209 Views Asked by At

This question comes from reading the discussion here.

(1) If one is given a "probability measure" $P : F \rightarrow [0,1]$ mapping a Borel $\sigma$-algebra $F$ to $[0,1]$ then for two ``random variables"/"probability distributions", $X: O \rightarrow S_1, Y: O \rightarrow S_2$ (mapping the underlying space to "outcomes" say $O$ to some set $S_1$ and $S_2$ respectively and $F$ is a $\sigma$-algebra over $O$) we can define the "conditional probability" as a quantity between the two random variables as the map,

$$P(X\mid Y) : S_1 \times S_2 \rightarrow [0,1]$$ $$(s_1,s_2) \rightarrow \frac { P ( X^{-1}(s_1) \cap Y^{-1}(s_2)) }{ P( Y^{-1}(s_2))}$$

(2) But if $X$ and $Y$ were two "events" i.e $X, Y \in F$ then its equally possible to define a conditional probability by the ``Kolmogorov definition" $$P (X \mid Y ) = \frac { P(X \cap Y) }{ P(Y) } $$

  • Are these two different notions of conditional probability?
2

There are 2 best solutions below

4
On

There are two notions of conditional expectation, however in your question (1) and (2) are of the same kind.

Note that you defined in 1 the probability of an event $A = X^{-1}(s_1)$ given the event $B = X^{-1}(s_2)$.
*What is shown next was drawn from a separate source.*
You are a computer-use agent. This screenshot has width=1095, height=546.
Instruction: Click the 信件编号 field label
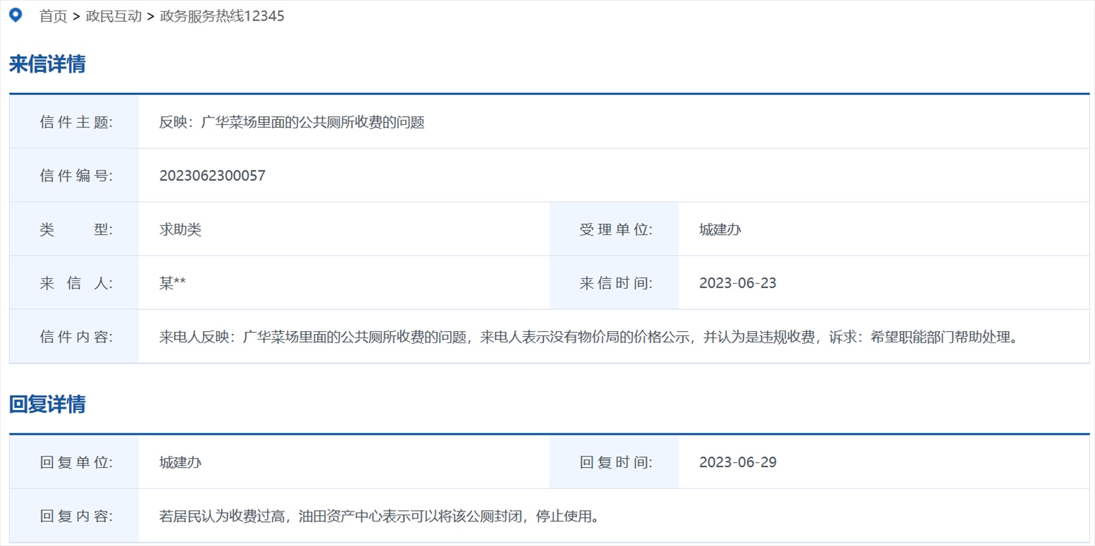pyautogui.click(x=76, y=175)
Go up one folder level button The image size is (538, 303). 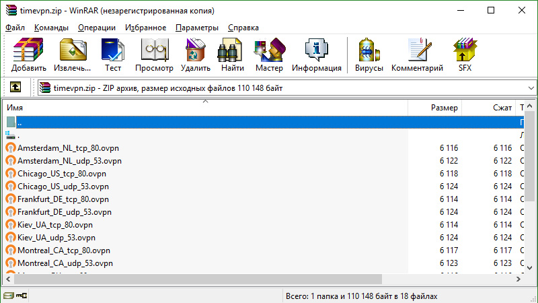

in (2) you did the same for events $A = X$ and $B = Y$

You can consider the conditional probability of events as you said in (1) or(2) only if you have $P(Y)= 0$. what will you do if $P(Y)= 0$?.

The way to a more general notion of conditional expectation is not immediate and requires several techniques. Conditional expectation given a sigma algebra will be seen as a random variable and will require Radon Nikodym derivtives.
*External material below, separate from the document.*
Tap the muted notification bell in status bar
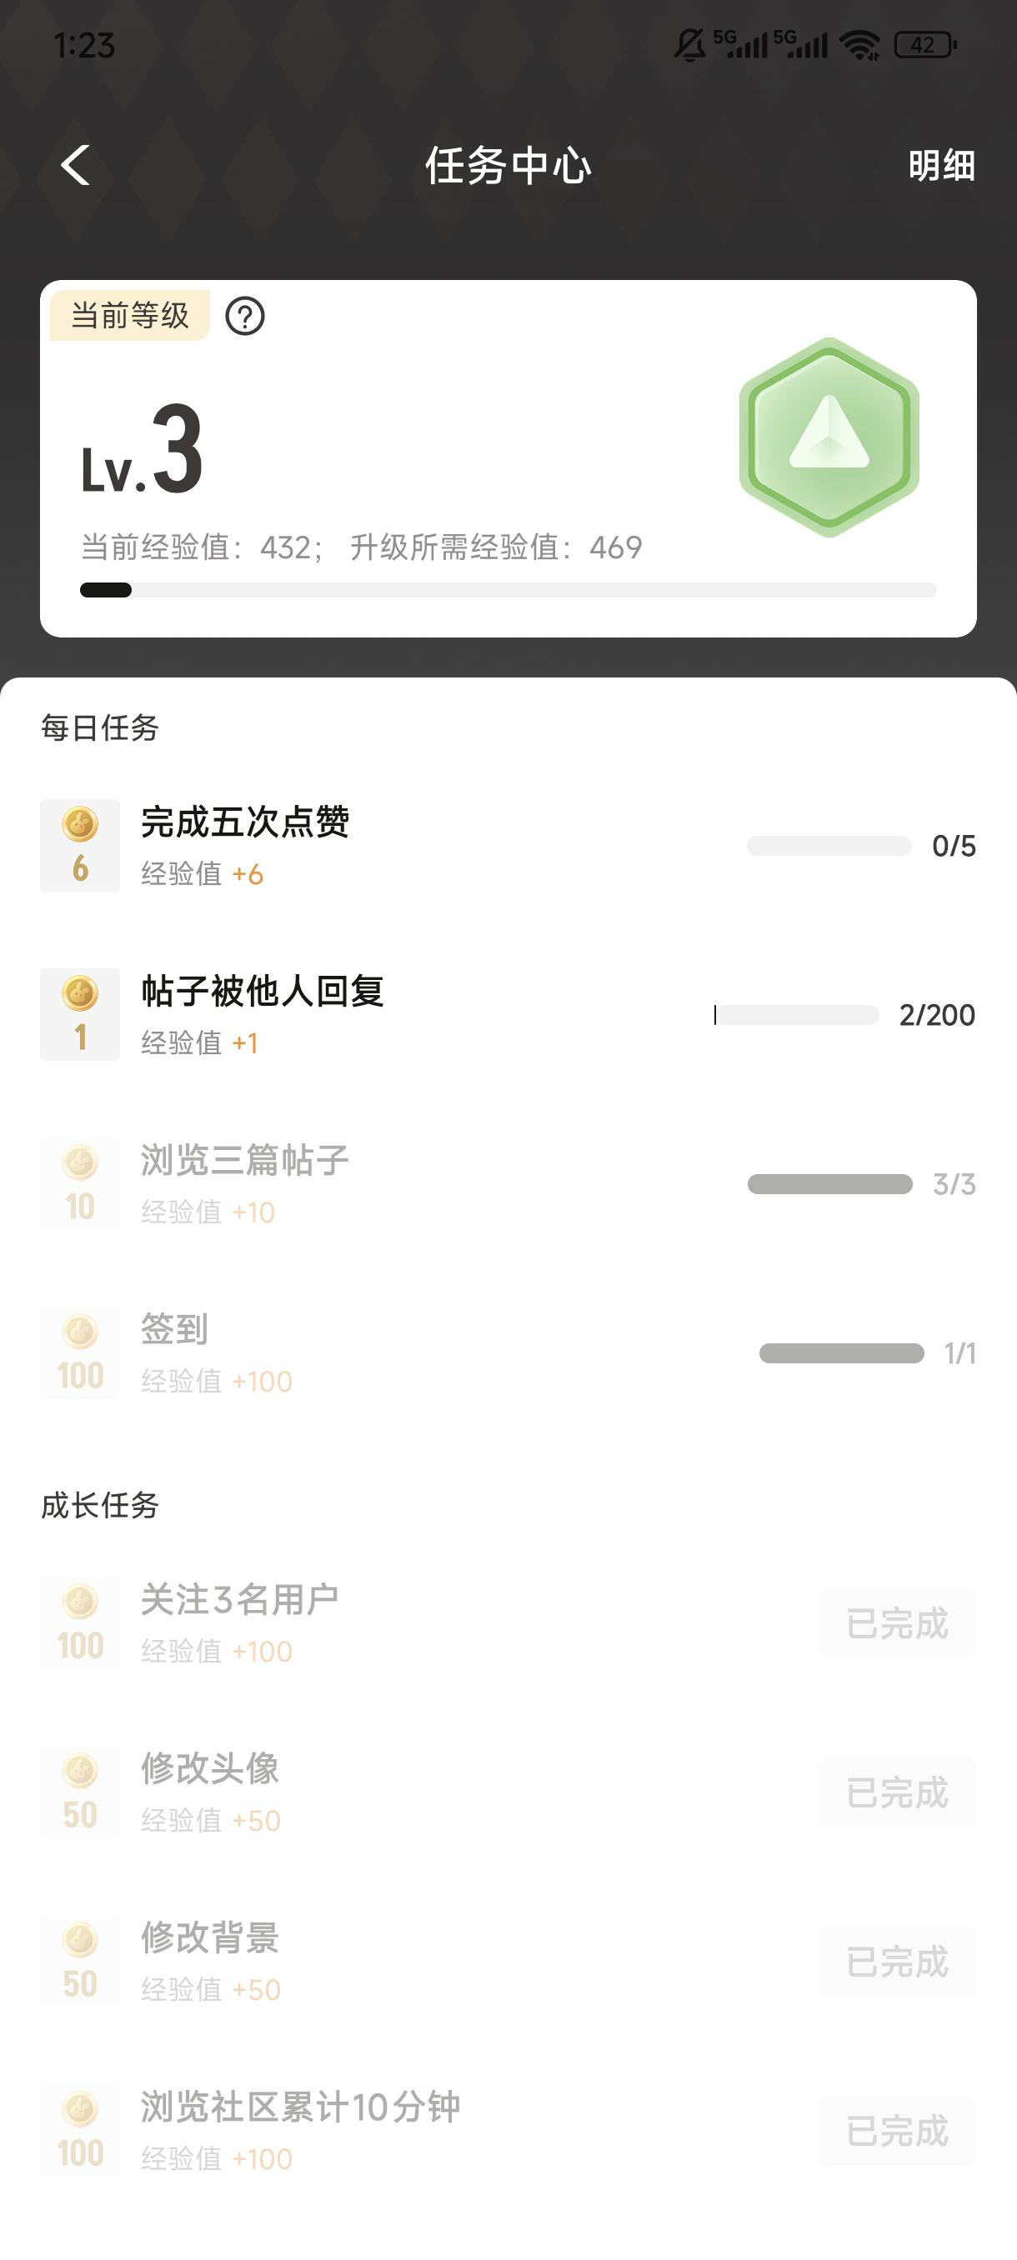tap(690, 45)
The connection between these two notions is again not immediate, it requires the principle of substitution and the notion of kernels (regular conditional probability distributions)

1
On

The first definition is not right. If $X$ is a random variables, then conventionally one does not define $P(X)$. One may define $P(X\in A)$ where $A$ is some measurable set in the codomain of $X$. This is a probability of an event, not of a random variable. If $X$ is a real-valued random variable, then $A$ would be a measurable set of real numbers.
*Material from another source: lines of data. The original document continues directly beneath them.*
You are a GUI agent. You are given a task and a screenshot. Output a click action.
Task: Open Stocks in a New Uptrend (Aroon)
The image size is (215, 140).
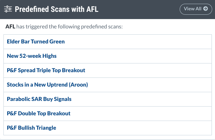(47, 85)
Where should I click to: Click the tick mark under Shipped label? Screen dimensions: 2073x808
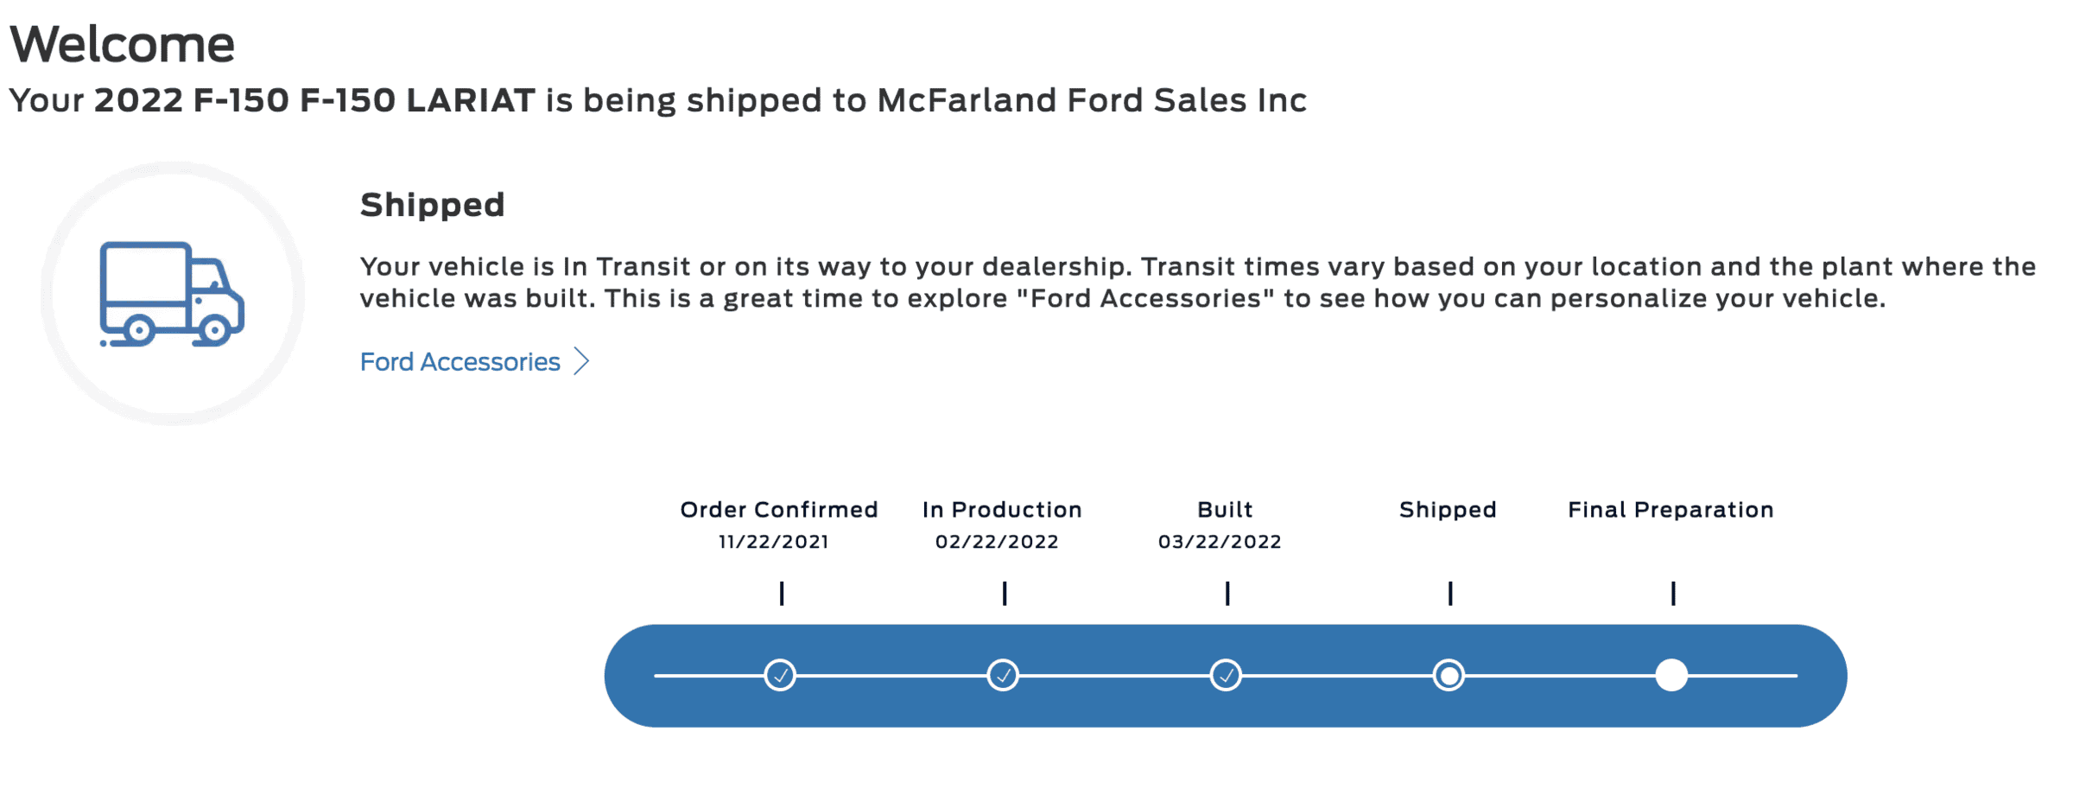point(1450,594)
If $Y$ is a random variable and $A$ is an event, then one can define $P(A\mid Y)$ as a random variable that is a function of $Y$. If $Y$ is a discrete random variable then $P(A\mid Y=y)$ is just an ordinary conditional probability given by your second definition. It is a function of $y$, so one can write $P(A\mid Y=y) = g(y)$ for some function $g$. In that case, one defines $P(A\mid Y)$ to be $g(Y)$. That is a random variable. That its expected value is $P(A)$ is one of the meanings sometimes given to the term "law of total probability". One can also write such a definition when $Y$ is a continuous random variable, and in fact one can define $P(A\mid\mathcal F)$ where $\mathcal F$ is a sigma-algebra of subsets of the probability space, to be an $\mathcal F$-measurable random variable whose integral over each $\mathcal F$-measurable set is the same as the probability of the intersection of that set with $A$.

I haven't read the other question, but I notice that the name Renyi was mentioned, and that alone makes me wonder if maybe some deliberately non-standard definitions were contemplated.